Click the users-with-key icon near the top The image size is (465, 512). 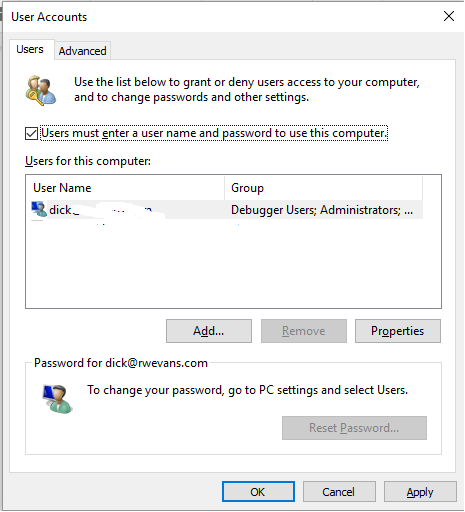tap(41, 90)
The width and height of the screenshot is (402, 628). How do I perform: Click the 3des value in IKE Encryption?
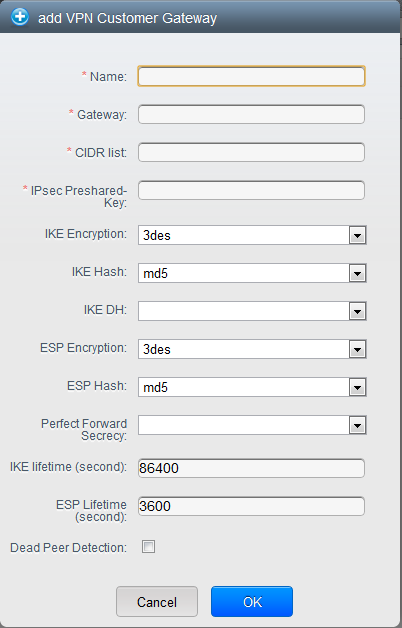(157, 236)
--
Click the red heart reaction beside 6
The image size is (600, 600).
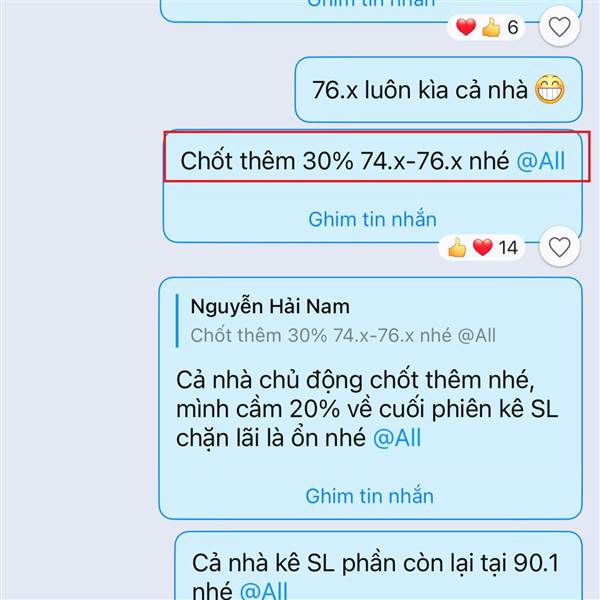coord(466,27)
...
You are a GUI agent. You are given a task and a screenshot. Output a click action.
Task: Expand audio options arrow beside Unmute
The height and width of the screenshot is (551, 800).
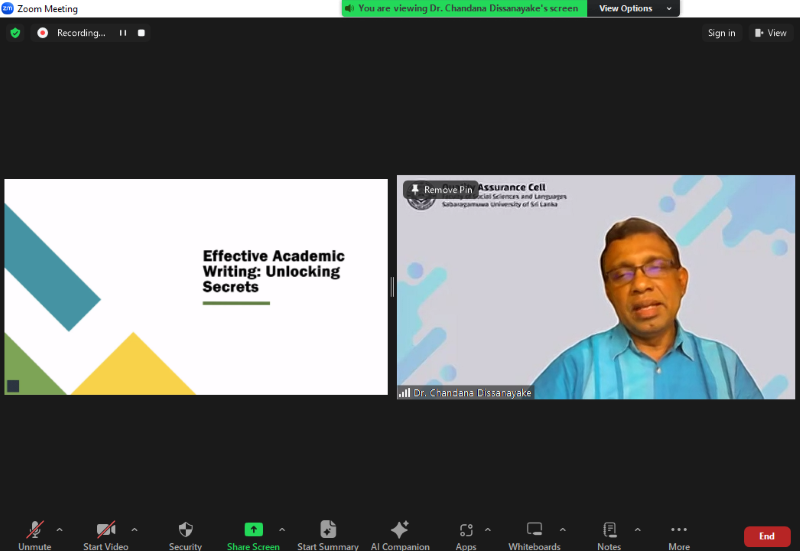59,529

__Exercise goal__.
Where a line in the listing above includes the string "beside", copy that line.

__Expected answer__.
Click the red heart reaction beside 6
Task: Expand audio options arrow beside Unmute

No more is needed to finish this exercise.